Mosquitoes bugging? Consumer Reports rates top insect repellents. (WWMT/File - MGN)

Mosquito and tick-borne diseases are on the rise nationwide and the best protection is a good insect repellent.

Consumer Reports recently tested several repellents so you can have a bug-bite free summer.

Joan Muratore, Consumer Reports Product Testing, said, "Many of the better performing products contain DEET at levels of 15 to 30 percent. Research has shown that DEET is safe when used as directed, even for kids and pregnant women."

Many of the same kinds of repellents protect well against both mosquitoes and ticks.

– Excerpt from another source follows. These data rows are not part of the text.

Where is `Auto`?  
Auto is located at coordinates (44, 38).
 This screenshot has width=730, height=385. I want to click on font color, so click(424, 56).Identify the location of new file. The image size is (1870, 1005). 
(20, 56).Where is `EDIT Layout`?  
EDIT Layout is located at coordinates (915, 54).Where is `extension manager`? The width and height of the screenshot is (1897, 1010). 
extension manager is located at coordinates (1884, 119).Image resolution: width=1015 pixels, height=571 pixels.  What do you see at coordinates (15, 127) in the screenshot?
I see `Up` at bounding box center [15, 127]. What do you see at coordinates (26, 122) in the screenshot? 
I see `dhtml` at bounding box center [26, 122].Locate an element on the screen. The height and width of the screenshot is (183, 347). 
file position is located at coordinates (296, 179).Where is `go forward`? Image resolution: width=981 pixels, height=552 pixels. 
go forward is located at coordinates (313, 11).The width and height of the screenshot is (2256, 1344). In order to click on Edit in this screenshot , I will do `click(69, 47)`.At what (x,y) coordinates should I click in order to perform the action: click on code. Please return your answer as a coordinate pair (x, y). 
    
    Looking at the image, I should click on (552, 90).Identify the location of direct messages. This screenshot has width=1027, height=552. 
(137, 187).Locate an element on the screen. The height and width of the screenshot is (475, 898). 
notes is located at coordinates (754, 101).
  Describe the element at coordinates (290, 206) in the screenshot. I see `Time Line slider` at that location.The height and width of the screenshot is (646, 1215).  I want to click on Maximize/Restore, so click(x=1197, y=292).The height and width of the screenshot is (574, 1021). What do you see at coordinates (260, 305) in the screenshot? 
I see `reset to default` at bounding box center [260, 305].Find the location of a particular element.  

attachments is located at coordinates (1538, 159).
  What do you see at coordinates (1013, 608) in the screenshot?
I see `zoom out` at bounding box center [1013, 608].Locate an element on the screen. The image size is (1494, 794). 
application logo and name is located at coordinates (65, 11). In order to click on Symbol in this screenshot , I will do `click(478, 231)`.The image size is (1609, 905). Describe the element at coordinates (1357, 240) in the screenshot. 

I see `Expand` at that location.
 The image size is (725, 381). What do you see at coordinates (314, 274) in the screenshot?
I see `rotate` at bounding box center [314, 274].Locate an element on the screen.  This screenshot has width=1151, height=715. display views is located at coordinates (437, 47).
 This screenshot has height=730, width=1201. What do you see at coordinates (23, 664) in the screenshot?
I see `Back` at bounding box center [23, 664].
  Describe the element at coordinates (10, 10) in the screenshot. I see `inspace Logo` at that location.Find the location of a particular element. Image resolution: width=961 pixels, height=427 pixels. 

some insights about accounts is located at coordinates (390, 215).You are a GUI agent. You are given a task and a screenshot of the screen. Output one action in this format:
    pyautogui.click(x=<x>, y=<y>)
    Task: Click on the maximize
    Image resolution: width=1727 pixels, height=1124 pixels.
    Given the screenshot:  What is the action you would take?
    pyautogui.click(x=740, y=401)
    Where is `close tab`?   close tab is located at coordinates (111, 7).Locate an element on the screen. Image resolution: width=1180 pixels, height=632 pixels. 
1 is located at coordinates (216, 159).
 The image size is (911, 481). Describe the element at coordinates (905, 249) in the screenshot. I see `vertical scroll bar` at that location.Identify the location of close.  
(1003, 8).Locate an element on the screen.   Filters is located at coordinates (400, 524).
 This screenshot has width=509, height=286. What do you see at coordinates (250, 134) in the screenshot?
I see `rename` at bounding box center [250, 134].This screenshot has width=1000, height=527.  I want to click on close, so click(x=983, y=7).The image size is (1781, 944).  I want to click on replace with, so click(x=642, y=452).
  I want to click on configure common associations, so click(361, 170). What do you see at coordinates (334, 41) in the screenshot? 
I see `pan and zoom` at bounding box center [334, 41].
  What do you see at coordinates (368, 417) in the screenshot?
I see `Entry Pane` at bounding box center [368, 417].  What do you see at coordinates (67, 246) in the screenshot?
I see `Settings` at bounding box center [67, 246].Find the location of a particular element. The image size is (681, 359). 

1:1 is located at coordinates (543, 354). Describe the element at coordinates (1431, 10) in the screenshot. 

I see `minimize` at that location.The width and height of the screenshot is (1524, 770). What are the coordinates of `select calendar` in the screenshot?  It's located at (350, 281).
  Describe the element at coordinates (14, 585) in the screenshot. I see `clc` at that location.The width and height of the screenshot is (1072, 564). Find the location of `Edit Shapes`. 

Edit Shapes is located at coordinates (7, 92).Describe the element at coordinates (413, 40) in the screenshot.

As part of Consumer Reports expert testing against mosquitos, a standard dose of repellent was applied to each test subject's forearms. Each arm is then stuck into a cage with 200 disease free mosquitoes of one species for five minutes.

The repellent fails if there are two bites in one exposure period, or one bite in each of two consecutive sessions.

Consumer Reports did not test all repellents against ticks, but previous test results and further research indicate that any product that protects from mosquito bites will also likely protect from tick bites.

The two Consumer Reports top-rated repellents contain DEET: Total Home CVS Woodland Scent Insect Repellent and Off Deep Woods Insect Repellent Eight Dry.

A 30 percent Oil of Lemon Eucalyptus repellent, and a 20 percent Picaridin repellent also tested well.

Research suggests both are safe, though Oil of Lemon Eucalyptus shouldn't be used on children under 3-years-old.

To get the best protection from any of these repellents, they must be applied properly, so follow the directions on the label.

Now, you may worry about using a chemical like DEET on your children and want to go the natural route, perhaps with a repellent containing citronella or other essential oils.

The U.S. Environmental Protection Agency and Consumer Reports said DEET with concentrations of 30 percent or less is safe for children, when used as directed.

Consumer Report tests have shown that most natural products, with the exception of Oil of Lemon Eucalyptus, don't perform well against mosquitoes.